The static conditions and the transformation rules are again analysed using the general methodology. They all use a common part of the ASM abstract grammar, namely expressions and patterns as shown below.
expr: Variable(casestring) /* a variable name */
| Literal(casestring) /* a literal name */
| Program(casestring) /* a program name */
| Domain(casestring) /* a domain name */
| IfExpr(expr expr expr) /* a conditional expression */
| CaseExpr(expr cases) /* a case expression */
| FunCall(casestring argumentList) /* a function call */
| Index(expr expr) /* an index expression */
| MKCall(casestring argumentList) /* a constructor call */
| Select(casestring casestring expr) /* a selection function call */
| BinOp(casestring expr expr) /* a binary operator */
| UnOp(casestring expr) /* an unary operator */
| Quant(qkind nameList expr expr) /* a quantified expression */
| SetComp(expr casestring expr expr) /* a set comprehension */
| SeqComp(expr casestring expr expr) /* a sequence comprehension */
| EmptySet() /* an empty set */
| Undef() /* an undefined value */
;
cases: list caseentry; /* list of case entries */
caseentry: Case(pattern expr defList); /* one case of a case expression */
qkind: Exi() | Gen(); /* quantificator: existential or general */
argumentList: list expr; /* list of arguments */
nameList: list casestring; /* list of names */
pattern: NamedPattern(casestring pattern) /* pattern with a name */
| ConstructorPattern(casestring parameters) /* a constructor pattern */
| MatchAll() /* unspecified pattern (“*”) */
| KeywordP(casestring) /* keyword in a pattern */
| TwoKeywordP(casestring casestring) /* two keywords in a pattern */
| UndefP() /* an undefined value in a pattern */
;
parameters: list pattern; /* list of patterns */
These are more than necessary for the transformations, but this way they can also be used for the ASM part. Now we have to insert the rules for the transformations as shown below.
definition: Transformation(letStatements pattern expr casestring expr depTrans);
depTrans: list depTransform;
depTransform:
DependentTransformation(letStatements expr expr) | DependentForall(casestring expr letStatements expr) ;
The same is true for the conditions, that are now represented by the following additional rule.

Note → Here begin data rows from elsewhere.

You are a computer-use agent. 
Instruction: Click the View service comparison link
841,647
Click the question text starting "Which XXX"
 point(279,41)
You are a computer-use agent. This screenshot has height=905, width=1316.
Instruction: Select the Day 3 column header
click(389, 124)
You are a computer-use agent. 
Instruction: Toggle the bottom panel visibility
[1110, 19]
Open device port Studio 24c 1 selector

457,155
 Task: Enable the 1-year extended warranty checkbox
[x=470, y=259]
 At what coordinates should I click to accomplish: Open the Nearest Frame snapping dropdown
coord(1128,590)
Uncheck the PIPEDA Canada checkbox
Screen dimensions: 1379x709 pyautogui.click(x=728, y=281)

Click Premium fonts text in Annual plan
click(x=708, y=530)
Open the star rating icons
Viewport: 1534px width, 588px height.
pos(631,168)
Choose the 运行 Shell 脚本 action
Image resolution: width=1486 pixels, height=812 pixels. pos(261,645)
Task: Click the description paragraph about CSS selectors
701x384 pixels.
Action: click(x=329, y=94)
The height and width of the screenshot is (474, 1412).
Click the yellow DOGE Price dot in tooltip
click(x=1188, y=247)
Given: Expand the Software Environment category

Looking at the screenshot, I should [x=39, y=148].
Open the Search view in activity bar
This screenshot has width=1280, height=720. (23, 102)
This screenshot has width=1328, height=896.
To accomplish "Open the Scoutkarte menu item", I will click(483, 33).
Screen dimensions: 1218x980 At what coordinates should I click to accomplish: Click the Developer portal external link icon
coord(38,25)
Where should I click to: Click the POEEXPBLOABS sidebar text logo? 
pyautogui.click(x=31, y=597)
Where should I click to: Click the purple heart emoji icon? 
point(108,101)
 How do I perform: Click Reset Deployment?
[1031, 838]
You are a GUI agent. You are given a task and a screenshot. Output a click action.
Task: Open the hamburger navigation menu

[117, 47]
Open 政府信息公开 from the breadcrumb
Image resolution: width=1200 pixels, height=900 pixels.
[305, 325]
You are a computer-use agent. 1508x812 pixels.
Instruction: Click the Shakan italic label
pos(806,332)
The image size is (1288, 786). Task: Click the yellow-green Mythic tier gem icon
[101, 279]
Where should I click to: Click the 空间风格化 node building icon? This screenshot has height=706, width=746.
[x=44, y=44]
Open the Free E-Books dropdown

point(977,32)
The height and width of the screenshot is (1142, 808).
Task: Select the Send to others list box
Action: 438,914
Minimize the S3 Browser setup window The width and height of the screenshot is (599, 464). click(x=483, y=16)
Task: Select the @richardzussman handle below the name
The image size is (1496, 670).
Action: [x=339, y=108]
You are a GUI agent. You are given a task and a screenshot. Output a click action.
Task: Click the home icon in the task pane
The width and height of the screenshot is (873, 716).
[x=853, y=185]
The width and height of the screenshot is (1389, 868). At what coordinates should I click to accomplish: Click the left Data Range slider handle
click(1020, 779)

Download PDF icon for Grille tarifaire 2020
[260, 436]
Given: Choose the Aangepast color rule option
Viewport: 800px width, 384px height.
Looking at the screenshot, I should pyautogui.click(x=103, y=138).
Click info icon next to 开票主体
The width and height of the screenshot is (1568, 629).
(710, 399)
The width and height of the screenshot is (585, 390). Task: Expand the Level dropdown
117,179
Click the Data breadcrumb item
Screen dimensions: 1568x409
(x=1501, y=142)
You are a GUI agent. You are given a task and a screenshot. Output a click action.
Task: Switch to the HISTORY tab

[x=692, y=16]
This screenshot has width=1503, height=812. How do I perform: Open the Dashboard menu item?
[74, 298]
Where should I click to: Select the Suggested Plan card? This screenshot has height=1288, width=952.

definition: Condition(casestring expr);
These abstract syntax descriptions are again supplemented by corresponding syntax and lexis descriptions that are omitted here for reasons of brevity. They are really straightforward and do not pose special problems.
The transformation rules are analysed and then transformed into kimwitu rewrite rules. In fact, the generated rewrite rules are grouped into different rewrite views in order to reflect the different steps of the static semantics.
The conditions are transformed into kimwitu functions that are checked using kimwitu unparsing rules before and after the individual steps of the static analysis.
5.4.1 Generation of Rewrite Rules from the Transformations
The format of simple transformations does nicely match the kimwitu rewrite rules format. It is only necessary to introduce rewrite rule names for the single steps. For simplicity they are named trans_1, trans_2, etc.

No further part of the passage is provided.